観光振興と道路 シンポジウム

"観光振興と道路" シンポジウム

【アメリカ合衆国】

89年スタート、連邦指定98 州指定も多数 知名度の向上で地域への経済効果も
オールドアメリカンロードとナショナルシーニックバイウェイの指定箇所 米国各機関のシーニックバイウェイ指定ルート数

 シーニックバイウェイの発祥地アメリカでは、1965年に沿道景観の保全を目的とした道路美化法を制定し、沿道の屋外商業看板などを規制。1989年に「シーニックバイウェイ法」を制定し、ガイドライン、指定基準、経済効果などの研究を進めてきた。現在は米国連邦道路庁の所管事業として、「シーニックバイウェイ・プログラム」を実践。国・地域・住民・利用者・NPOが一体となって沿道景観・自然環境の保全整備、観光振興を図ることがプログラムの基本となっている。

America's Byways

 シーニックバイウェイのルートは現在98カ所。
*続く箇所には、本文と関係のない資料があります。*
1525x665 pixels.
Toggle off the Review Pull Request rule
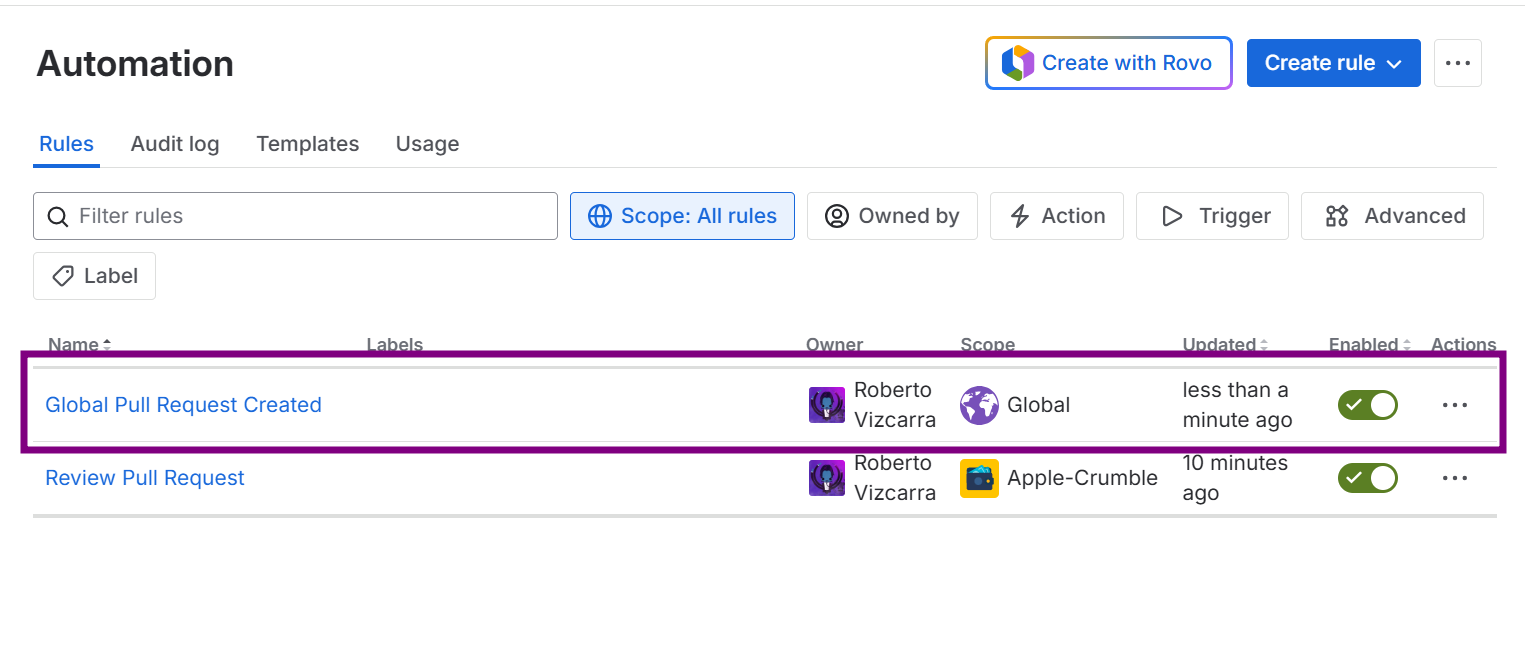pyautogui.click(x=1367, y=478)
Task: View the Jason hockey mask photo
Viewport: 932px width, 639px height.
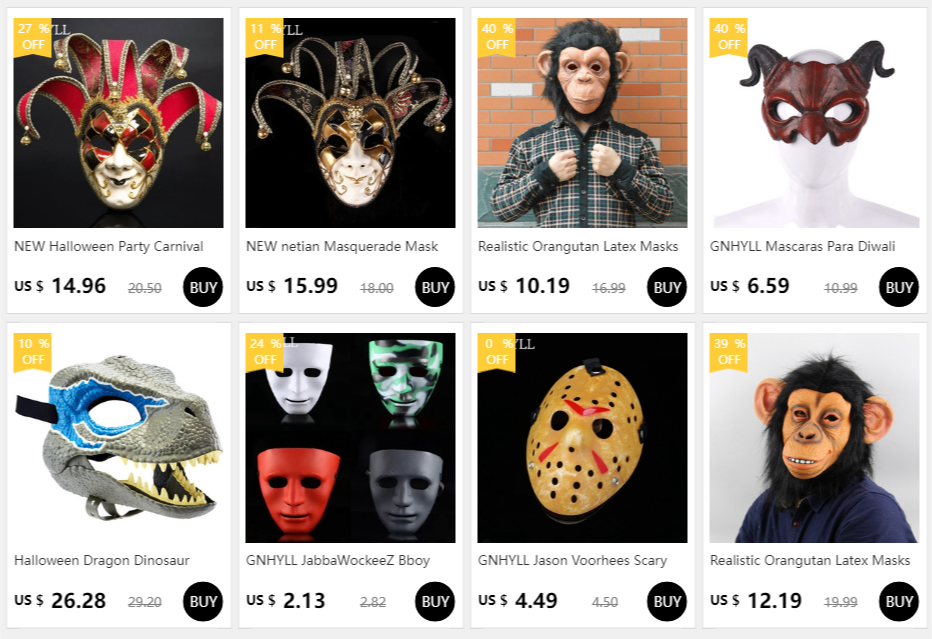Action: tap(583, 438)
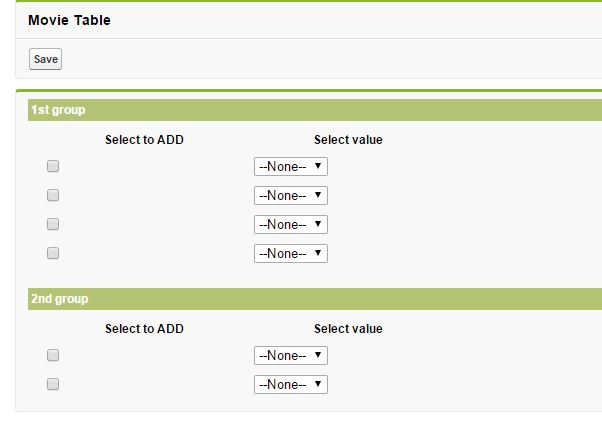Image resolution: width=602 pixels, height=431 pixels.
Task: Open the first dropdown in 2nd group
Action: [290, 356]
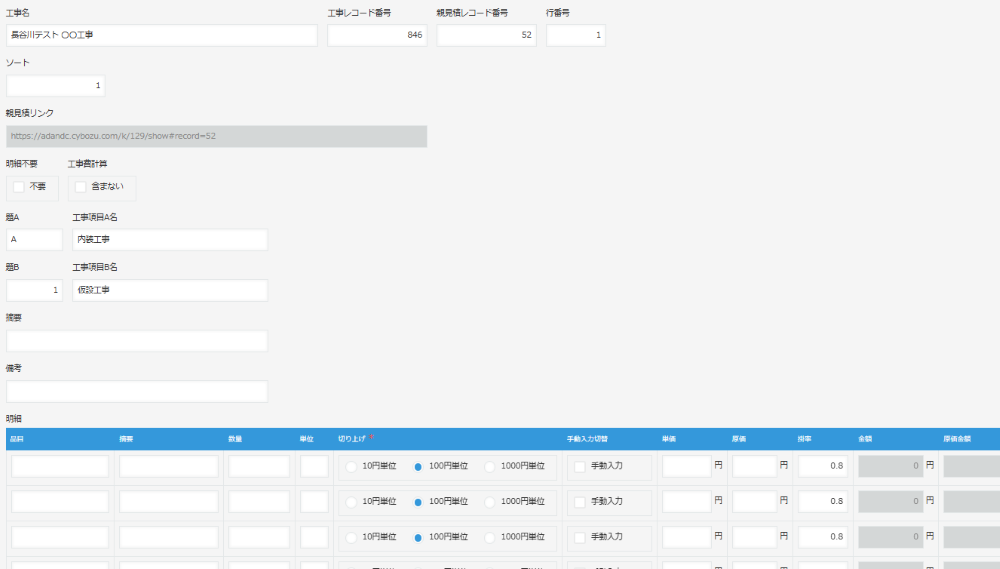Click the 工事項目A名 field with 内装工事
1000x569 pixels.
(x=170, y=239)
景観や自然環境の保全、人材育成、体験メニューの創出など、地域住民が主体となってそれぞれのルートを運営しているのが特徴だ。米国連邦政府に申請し、指定を受けた活動団体は、計画や事業に対して国や州から資金的な支援を受けられる。最初のシーニックバイウェイといわれるブルーリッジ・パークウェイ(バージニア州~ノースカロライナ州)の利用者は年間約2200万人。効果は旅行者数の増加や雇用創出など多岐に渡り、地域の誇りを育んでいる。
 ルートの選定にあたっては景観性、歴史性、自然性、文化性、レクリェーション性、考古学性の6つが評価対象となる。そのうち2つ以上が傑出していれば、オールアメリカンロードに、1つ以上が該当すればナショナルシーニックバイウェイに指定される。その他にも州指定のシーニックバイウェイ、地方自治体が独自に指定するシーニックバイウェイが多数ある。

【北海道】

「観光立国北海道」へといち早く活動開始 千歳~ニセコ、旭川~占冠がモデルルート
千歳~ニセコ、旭川~占冠がモデルルート

 日本で初めてシーニックバイウェイに取り組む北海道。その背景にはマイカーやレンタカーを利用したドライブ旅行の増加がある。北海道の旅行目的は、風景、温泉・保養、ドライブが上位。かつての観光名所を急ぎ足で回る旅から、沿道の景色や地域とのふれあいを求めてルートそのものを楽しむ旅へ。その時そこでしか体感できない風景、味、体験、人との出会いなど、地域の個性や魅力が重要な観光資源となっている。
 2003年2月に「北海道におけるシーニックバイウェイ制度導入モデル検討委員会(委員長・石田東生筑波大学教授)」を設立。4月には、北海道有数の観光地である「千歳~支笏湖~洞爺湖~ニセコルート」と「旭川~美瑛~富良野~占冠ルート」をモデルルートに指定した。

シーニックバイウェイ北海道 【日本風景街道】

 両モデルルートの活動主体となる団体は、公募により選出。認定を受けた38の団体が、環境保全、地域づくり、観光振興に取り組んでいる。また観光メニューの開発、イベント、情報発信などで活動団体間や地域間の連携が進み、個性的なルートづくり、美しい景観づくりに向けての意見交換も行っている。
 関係行政機関では、市民団体の協力を得ての景観診断、固定式視線誘導柱(通称・矢羽根)や標識の試行的撤去などに取り組み、地域の沿道景観の向上を後押ししている。
 プロモーション活動も積極的に展開。シーニックバイウェイの認知度アップとブランド化に向けて、公式ホームページやパンフレットを作成し、マスコミの注目を集めた。
 今後もモデルルートによる効果的な制度の検討を重ね、2005年から北海道全土で本格的に展開する予定だ。